* _ÉNONCÉ DE L'EXERCICE_:
Les affirmations suivantes concordent-elles avec la note sur l'arrêt de la Cour de cassation du 13 avril 2022 ? Répondez à chacune par oui ou par non, en citant les mots décisifs de la note.
1. La société mise en liquidation judiciaire travaillait avec un seul client.
2. La Cour d'appel d'Aix-en-Provence a écarté la responsabilité du dirigeant.
3. La Cour de cassation a rejeté le pourvoi formé par le dirigeant.

* _TEXTE PROPOSÉ_:
* * * * * * *

Cass. com., 13 avril 2022, n°20-20.137
Il résulte de l’article L. 651-2 du Code de commerce qu’en cas de simple négligence dans la gestion de la société, la responsabilité du dirigeant au titre de l’insuffisance d’actif ne peut être engagée.
La rupture brutale des relations commerciales établies, analysés en un manque de vigilance de sa part, ne permet pas d’établir que celui-ci a commis une faute de gestion non susceptible d’être analysée en une simple négligence.
En l’espèce, une société commerciale a été mise en liquidation judiciaire à la suite d’une rupture brutale de ses relations commerciales avec son client unique.
La responsabilité pour insuffisance d’actif du dirigeant a été recherchée par le liquidateur ainsi désigné.
La Cour d’appel d’Aix-en-Provence a condamné le dirigeant, d’une part pour lui imputant une faute de gestion pour avoir « manqué de vigilance en engageant la société dans une activité reposant sur un seul client sans trouver de moyen de garantir la pérennité des relations commerciales », et d’autre part pour ne pas avoir trouvé de « moyen de garantir la pérennité des relations commerciales ».
Le dirigeant s’est pourvu en cassation estimant tout d’abord que la responsabilité du dirigeant pour insuffisance d’actif ne pouvait être engagée en cas de simple négligence dans la gestion de la société ; le manque de vigilance pouvant tout au plus constituer une négligence toutefois insusceptible de caractériser une faute de gestion de celui-ci.
Au soutien de son pourvoi le dirigeant considérait par ailleurs que le principe de liberté contractuelle ne pouvait permettre au dirigeant d’empêcher son co-contractant de mettre fin aux relations commerciales établies, de sorte qu’il n’avait donc en l’espèce aucun moyen d’influencer la décision de rompre prise par son co-contractant, excluant ainsi toute faute.
Par un arrêt du 13 avril 2022, la Cour de cassation casse et annule l’arrêt rendu par la Cour d’appel au visa de l’article L. 651-2 du Code de commerce.
La Haute juridiction retient qu’« il résulte de ce texte qu’en cas de simple négligence dans la gestion de la société, la responsabilité du dirigeant au titre de l’insuffisance d’actif est écartée ».

* * * * * * *

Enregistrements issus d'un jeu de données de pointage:
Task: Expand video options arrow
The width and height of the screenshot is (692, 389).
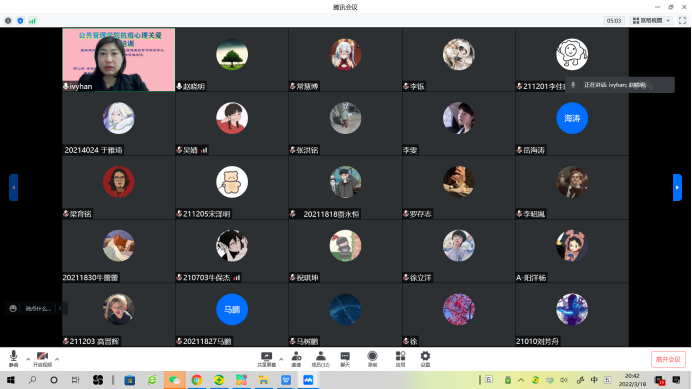Action: [x=57, y=359]
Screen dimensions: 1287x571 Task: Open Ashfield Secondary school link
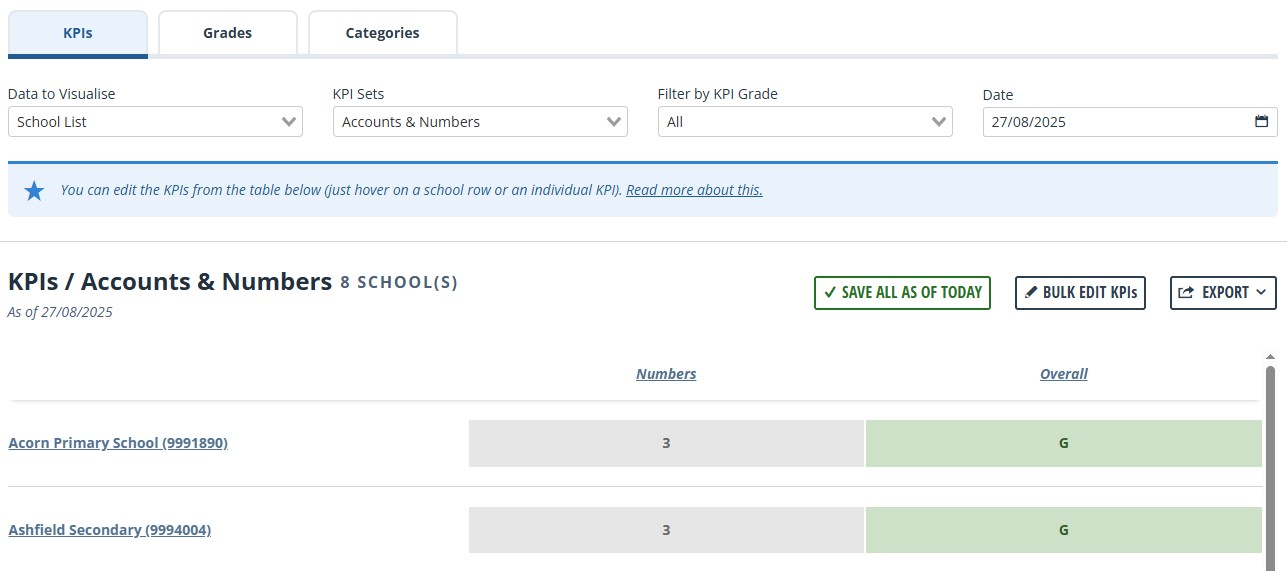pos(110,530)
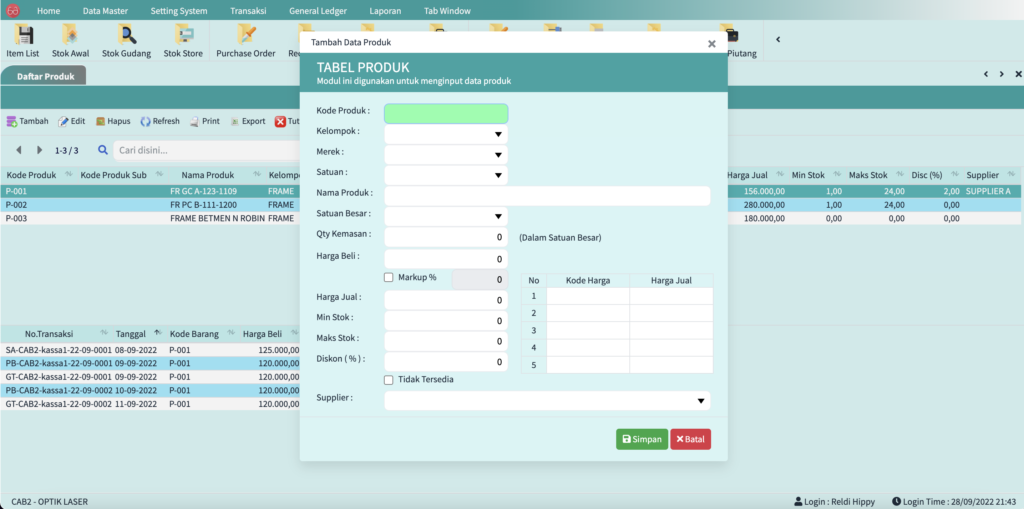
Task: Switch to the Daftar Produk tab
Action: [45, 76]
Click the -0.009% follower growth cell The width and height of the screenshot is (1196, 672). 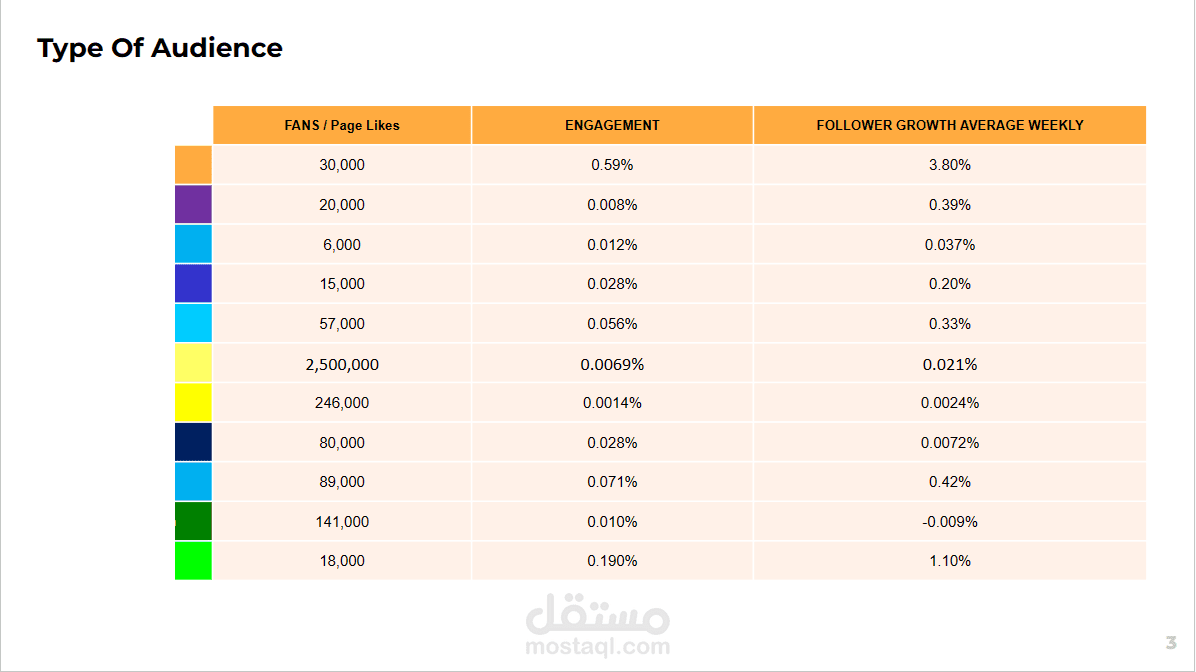pyautogui.click(x=950, y=522)
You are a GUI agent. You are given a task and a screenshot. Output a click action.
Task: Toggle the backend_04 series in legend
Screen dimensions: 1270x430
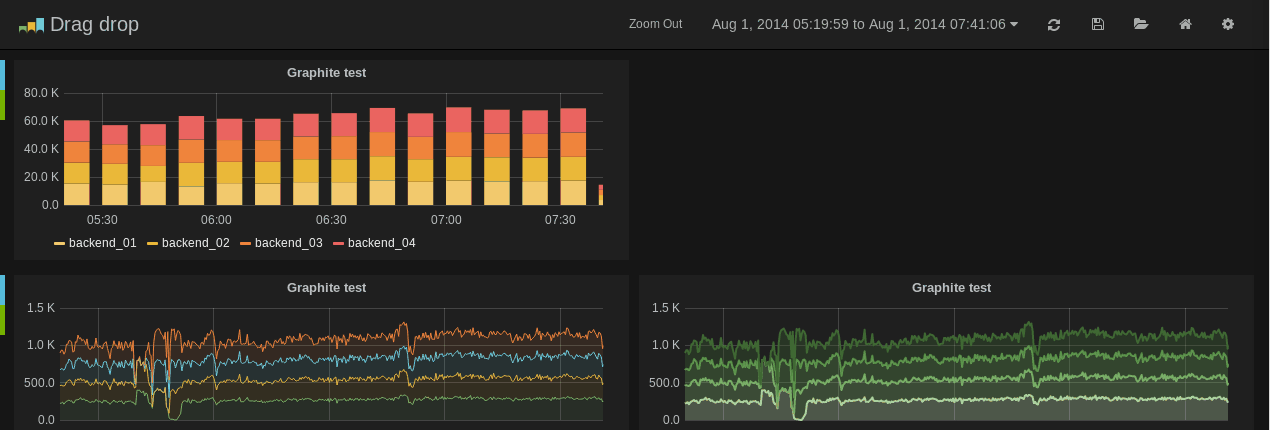(381, 243)
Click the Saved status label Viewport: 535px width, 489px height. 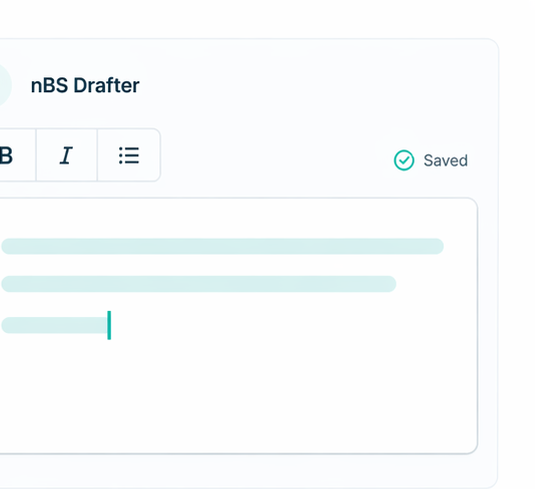445,160
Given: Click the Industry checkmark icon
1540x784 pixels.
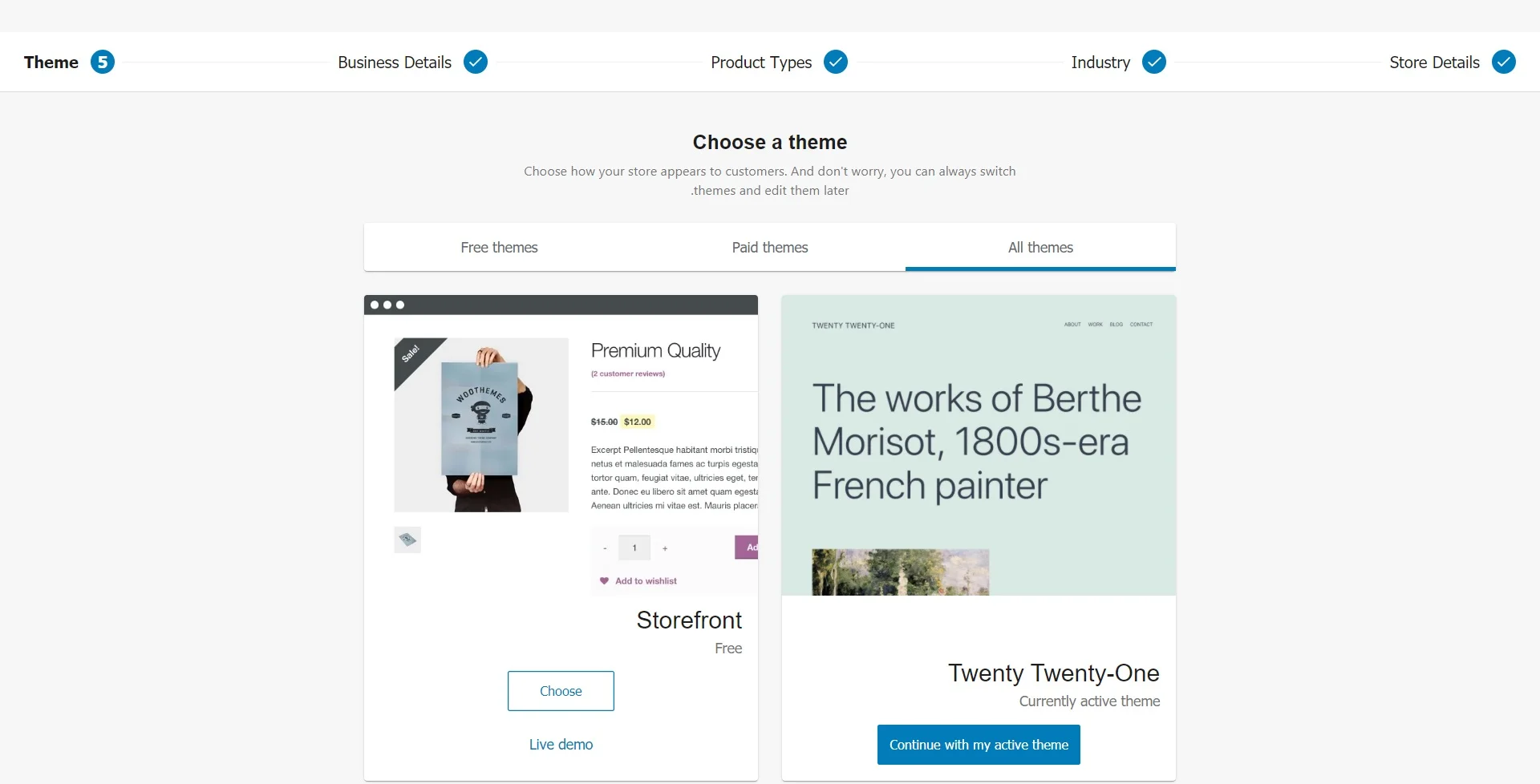Looking at the screenshot, I should pyautogui.click(x=1154, y=62).
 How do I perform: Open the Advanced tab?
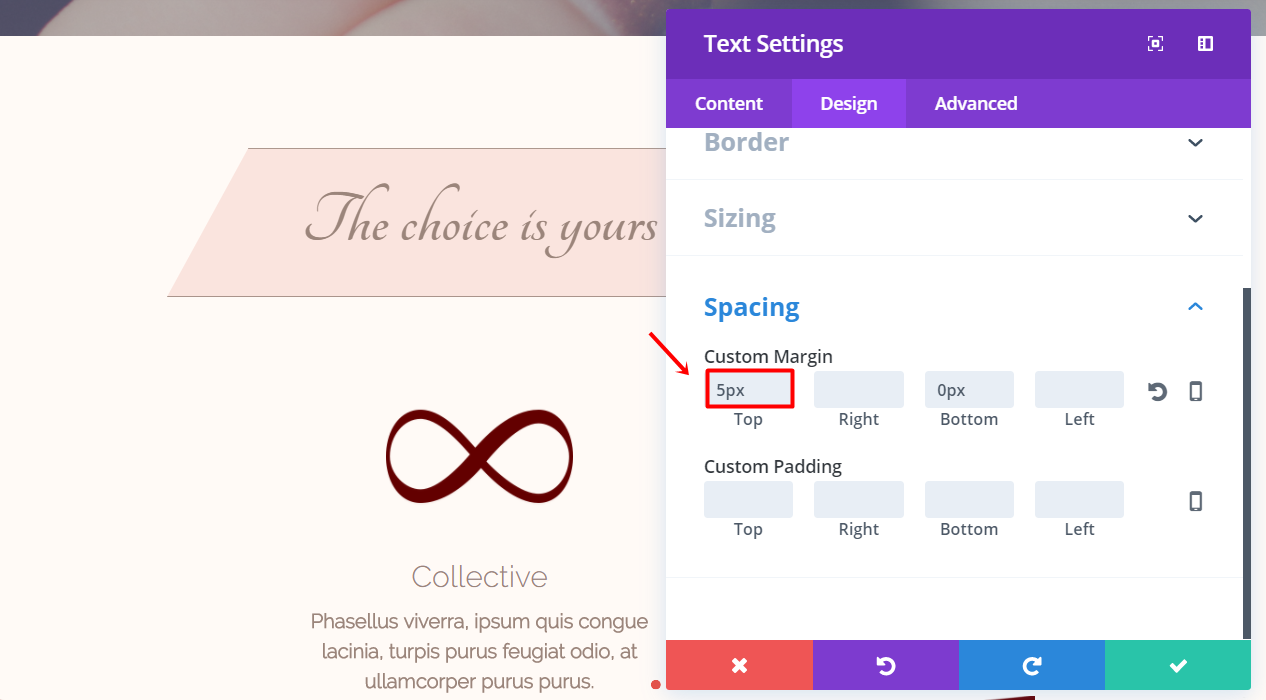(x=976, y=104)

* * * * * * *

* _CORRIGÉ_:
1. Oui : « une rupture brutale de ses relations commerciales avec son client unique ».
2. Non : « La Cour d’appel d’Aix-en-Provence a condamné le dirigeant ».
3. Non : « la Cour de cassation casse et annule l’arrêt rendu par la Cour d’appel ».